▶ [About this exercise] Using the entries that follow, report the number of lines that include the string "agent", without any other text.

▶ [Recorded data]
--- START ---

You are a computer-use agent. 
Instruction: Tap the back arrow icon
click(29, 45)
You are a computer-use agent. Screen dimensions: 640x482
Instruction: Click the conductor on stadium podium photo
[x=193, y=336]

--- END ---
--- START ---

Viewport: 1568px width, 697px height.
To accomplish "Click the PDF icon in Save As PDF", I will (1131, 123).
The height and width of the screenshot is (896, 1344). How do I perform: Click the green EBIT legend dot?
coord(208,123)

--- END ---

▶ [Exercise response] 2